Nine out of the past 10 budgets delivered tax cuts, one of them as compensation for the introduction of the carbon tax. That’s how dependent we have become on the annual or semi-annual ritual of higher wages, higher tax and then tax cuts that push our tax back down.

If the ritual was suspended for the next 10 years – and that’s what is planned to bring the budget under control – ordinary Australians would find themselves paying extraordinary amounts of tax.

Here’s what would happen to an Australian on $50,000. At the moment that person pays $7797 in tax, excluding the Medicare levy. That’s an average rate of 15.6 per cent.

After 10 years without tax cuts that person would be earning $70,500 and paying $14,459 in tax – an average rate of 20.5 per cent.

The purchasing power of that person’s wage would have done no more than keep pace, but the tax take would be dramatically higher.

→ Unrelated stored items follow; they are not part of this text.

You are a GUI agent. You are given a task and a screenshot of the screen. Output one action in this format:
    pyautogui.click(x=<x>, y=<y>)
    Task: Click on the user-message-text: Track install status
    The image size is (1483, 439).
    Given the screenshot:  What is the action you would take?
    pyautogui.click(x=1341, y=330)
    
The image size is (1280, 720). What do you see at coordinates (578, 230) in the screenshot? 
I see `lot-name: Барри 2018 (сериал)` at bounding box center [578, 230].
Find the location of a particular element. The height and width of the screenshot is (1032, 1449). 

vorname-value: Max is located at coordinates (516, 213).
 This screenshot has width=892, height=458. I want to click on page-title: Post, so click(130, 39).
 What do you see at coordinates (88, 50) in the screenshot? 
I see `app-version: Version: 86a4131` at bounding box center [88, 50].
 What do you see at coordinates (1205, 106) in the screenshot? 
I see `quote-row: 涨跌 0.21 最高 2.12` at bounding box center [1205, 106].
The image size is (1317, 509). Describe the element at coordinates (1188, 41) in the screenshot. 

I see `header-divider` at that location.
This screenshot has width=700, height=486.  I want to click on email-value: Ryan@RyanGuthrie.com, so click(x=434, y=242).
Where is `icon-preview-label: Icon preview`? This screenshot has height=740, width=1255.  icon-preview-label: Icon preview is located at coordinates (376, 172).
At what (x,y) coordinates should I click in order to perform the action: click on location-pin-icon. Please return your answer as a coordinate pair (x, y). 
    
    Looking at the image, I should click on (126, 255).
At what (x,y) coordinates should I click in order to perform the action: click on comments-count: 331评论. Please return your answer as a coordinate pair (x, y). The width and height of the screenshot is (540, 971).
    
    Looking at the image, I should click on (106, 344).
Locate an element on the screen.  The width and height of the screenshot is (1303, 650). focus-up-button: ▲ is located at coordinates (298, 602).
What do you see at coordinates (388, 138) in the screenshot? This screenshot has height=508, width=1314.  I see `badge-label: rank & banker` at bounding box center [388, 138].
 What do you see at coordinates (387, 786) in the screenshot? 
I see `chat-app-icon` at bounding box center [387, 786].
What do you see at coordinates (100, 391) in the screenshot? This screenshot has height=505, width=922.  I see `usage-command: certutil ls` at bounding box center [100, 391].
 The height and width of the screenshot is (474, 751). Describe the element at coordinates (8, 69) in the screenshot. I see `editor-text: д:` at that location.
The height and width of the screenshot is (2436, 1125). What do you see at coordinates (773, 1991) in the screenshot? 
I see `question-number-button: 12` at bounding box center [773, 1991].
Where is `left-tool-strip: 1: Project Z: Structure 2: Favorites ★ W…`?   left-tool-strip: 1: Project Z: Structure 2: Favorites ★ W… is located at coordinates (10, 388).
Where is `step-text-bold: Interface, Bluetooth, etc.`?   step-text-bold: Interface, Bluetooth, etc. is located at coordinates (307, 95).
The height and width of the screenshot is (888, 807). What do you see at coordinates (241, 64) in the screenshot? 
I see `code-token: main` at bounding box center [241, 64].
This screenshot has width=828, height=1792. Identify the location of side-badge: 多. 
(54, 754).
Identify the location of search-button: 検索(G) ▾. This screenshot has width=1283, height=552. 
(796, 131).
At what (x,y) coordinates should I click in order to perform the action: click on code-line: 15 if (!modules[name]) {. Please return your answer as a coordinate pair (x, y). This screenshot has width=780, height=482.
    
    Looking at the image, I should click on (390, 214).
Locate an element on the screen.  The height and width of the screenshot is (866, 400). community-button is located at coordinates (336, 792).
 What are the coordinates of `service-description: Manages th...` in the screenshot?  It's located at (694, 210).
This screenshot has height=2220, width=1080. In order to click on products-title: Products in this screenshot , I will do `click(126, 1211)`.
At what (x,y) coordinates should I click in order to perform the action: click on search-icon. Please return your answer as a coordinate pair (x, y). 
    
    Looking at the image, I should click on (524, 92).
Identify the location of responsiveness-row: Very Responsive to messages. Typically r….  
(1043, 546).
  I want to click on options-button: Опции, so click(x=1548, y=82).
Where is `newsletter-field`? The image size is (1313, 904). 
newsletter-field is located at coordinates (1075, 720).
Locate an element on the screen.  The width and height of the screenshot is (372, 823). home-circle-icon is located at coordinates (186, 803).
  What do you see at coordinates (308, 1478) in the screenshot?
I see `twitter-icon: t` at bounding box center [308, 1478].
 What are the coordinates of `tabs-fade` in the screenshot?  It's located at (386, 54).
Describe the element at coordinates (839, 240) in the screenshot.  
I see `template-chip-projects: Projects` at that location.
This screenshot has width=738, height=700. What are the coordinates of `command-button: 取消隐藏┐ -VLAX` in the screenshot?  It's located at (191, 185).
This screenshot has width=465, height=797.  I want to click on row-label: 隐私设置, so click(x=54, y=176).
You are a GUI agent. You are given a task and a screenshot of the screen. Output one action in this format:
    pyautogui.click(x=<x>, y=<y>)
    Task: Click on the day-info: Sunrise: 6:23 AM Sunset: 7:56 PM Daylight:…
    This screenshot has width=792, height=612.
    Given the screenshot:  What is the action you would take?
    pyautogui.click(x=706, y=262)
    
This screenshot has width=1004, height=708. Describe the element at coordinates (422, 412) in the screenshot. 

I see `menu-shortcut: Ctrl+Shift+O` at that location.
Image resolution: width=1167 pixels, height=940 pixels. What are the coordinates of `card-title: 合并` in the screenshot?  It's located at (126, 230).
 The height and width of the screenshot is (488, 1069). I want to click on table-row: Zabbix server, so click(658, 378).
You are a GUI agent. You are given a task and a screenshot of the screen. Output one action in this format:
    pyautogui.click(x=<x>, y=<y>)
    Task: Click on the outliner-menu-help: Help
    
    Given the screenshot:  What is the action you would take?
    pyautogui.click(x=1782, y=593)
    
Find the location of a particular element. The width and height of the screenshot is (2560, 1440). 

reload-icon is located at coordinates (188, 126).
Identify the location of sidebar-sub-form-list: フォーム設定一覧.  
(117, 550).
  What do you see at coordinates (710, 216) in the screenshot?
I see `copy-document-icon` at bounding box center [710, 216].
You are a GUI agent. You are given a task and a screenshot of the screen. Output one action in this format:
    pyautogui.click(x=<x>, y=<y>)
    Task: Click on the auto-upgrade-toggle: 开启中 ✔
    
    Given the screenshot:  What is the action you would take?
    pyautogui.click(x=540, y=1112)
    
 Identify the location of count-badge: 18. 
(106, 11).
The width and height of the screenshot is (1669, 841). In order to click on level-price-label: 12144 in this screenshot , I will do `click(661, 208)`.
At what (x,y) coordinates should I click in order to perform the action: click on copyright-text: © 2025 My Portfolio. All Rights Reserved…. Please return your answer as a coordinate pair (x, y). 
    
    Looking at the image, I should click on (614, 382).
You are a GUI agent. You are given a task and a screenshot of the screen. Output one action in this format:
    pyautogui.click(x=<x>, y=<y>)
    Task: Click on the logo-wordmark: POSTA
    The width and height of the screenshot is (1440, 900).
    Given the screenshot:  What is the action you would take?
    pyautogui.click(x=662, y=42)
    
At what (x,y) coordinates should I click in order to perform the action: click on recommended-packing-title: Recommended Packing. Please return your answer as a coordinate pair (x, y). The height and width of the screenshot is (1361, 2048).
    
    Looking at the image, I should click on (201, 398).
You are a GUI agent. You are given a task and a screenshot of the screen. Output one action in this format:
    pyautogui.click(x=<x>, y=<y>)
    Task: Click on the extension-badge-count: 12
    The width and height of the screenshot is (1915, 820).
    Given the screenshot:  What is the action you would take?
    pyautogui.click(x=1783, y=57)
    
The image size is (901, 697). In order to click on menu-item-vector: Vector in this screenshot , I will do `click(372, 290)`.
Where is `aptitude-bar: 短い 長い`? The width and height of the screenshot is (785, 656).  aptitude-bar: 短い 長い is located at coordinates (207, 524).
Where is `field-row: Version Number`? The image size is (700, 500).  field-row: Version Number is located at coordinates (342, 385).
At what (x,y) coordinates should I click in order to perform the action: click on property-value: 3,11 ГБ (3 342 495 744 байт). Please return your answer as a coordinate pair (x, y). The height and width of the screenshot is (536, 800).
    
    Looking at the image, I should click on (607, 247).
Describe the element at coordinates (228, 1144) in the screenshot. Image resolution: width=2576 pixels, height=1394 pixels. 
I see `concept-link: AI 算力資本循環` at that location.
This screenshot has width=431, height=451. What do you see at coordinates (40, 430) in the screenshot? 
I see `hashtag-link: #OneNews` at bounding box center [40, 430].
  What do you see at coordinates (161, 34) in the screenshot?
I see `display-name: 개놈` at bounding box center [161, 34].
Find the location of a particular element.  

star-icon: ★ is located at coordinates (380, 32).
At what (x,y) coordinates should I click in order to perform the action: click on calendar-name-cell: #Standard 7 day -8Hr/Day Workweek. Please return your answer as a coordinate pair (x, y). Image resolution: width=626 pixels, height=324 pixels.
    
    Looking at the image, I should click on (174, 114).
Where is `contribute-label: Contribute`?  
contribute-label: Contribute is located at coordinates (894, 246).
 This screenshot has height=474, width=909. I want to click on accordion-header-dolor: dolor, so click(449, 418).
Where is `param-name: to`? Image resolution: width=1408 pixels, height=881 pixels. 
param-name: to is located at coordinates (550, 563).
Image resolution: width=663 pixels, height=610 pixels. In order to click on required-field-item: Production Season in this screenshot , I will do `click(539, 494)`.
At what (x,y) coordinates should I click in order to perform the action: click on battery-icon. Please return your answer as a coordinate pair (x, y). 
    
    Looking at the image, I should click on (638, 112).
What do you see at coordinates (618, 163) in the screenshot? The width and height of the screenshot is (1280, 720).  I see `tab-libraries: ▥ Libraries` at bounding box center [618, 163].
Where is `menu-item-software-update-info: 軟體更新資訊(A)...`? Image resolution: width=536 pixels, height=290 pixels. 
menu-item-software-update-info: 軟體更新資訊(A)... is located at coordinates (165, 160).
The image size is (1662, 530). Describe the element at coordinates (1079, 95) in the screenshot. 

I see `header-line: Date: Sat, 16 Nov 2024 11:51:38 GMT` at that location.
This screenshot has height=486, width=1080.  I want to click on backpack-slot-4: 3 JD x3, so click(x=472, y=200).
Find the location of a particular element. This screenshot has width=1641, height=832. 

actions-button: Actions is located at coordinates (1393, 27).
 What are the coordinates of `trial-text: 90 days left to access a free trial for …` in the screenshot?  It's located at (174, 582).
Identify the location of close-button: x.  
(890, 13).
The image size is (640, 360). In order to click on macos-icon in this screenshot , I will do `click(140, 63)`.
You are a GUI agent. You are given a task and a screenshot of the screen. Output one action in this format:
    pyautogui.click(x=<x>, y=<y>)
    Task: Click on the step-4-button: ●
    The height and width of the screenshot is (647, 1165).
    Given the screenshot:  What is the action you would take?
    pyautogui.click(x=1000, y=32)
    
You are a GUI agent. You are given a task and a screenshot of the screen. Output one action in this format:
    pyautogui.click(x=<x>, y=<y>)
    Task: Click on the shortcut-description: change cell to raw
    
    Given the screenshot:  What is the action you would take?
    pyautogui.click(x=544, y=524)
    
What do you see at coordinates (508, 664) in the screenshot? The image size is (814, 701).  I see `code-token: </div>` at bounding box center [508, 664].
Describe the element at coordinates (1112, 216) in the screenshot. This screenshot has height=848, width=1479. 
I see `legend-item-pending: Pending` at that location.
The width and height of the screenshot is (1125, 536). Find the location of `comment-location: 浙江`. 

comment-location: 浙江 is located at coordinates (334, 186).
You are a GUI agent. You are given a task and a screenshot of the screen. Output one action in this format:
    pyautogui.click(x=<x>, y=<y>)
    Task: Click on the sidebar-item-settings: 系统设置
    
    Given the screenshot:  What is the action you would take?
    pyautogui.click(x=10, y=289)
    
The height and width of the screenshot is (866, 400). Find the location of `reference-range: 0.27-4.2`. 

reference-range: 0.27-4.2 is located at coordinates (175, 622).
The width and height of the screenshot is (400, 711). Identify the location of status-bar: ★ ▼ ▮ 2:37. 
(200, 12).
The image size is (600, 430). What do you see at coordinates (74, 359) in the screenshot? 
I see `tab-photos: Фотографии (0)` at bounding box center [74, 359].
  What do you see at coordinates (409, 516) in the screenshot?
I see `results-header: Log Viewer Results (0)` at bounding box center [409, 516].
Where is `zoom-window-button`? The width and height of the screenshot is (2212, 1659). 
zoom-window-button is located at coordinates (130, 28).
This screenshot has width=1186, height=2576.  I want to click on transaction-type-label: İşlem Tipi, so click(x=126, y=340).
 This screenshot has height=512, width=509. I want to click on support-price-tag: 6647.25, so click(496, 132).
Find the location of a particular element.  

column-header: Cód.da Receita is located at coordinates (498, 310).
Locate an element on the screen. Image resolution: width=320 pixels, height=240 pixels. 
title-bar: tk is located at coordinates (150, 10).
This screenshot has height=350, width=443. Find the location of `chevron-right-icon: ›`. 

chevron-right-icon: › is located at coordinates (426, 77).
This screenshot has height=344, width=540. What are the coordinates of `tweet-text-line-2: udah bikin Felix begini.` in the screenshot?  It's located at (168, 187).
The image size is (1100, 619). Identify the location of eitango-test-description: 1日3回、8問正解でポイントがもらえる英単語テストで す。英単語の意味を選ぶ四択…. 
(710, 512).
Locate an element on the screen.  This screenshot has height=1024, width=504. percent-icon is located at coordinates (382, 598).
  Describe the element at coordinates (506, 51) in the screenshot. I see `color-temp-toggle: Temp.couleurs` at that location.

Strangely enough, someone on a higher wage would suffer less. Someone earning $100,000 today will earn $141,000 in 10 years (assuming wage growth of 3.5 per cent). Their tax bill would edge up from 24.9 to 28.5 per cent.

But Australians on lower wages would get mugged. Someone earning $30,000 today pays 7.47 per cent of their wage in tax. In 10 years that person would pay 13 per cent. Their tax rate would almost double.

That’s the easy, apparently painless alternative to lifting the GST. That’s what will happen unless someone finds another way to bring down the deficit.

With such outrageous increases in tax would come tax avoidance, as it always does. People won’t respect laws they think are unfair. And low-income Australians considering whether to return to work or work extra hours would quite reasonably decide that it is not worth their while, or at least nowhere near as worthwhile as it was.

Lifting or extending the GST would also hurt low-income Australians, but it might not hurt them as much as would allowing inflation and unchanged tax scales to steal their wages.

As it happens, extending the GST to the presently untaxed categories of private education and private health wouldn't hurt very low earners little. It’s not where many of them spend their money but it is where most of the growth in spending is. The alternative to capturing it is to allow bracket creep to steal more and more of their wages.

Australia’s GST system works well, a lot better than doesour income tax system. Overseas experience suggests it could withstand an increase in its rate much better than could income tax. New Zealand lifted its GST from 10 to 12.5 per cent and then to 15 per cent with few complaints.

Of course, there are other alternatives.

The government could slash spending. But the really big government spending is on things we want, such as health, education and pensions. Or it could lift company tax. But if it did companies would relocate or be less keen to come here.

Or it could attempt to get at the billions we are missing out on from Apple, Microsoft, Google and the like who make money here but pay little tax. It’s trying, but it would be unwise to bank on success.

Or it could tax carbon emissions, resource rents and attack the obscenely generous superannuation tax concessions going to very high income earners. Oh wait, the last lot tried that and got voted out. So we better prepare for a higher GST.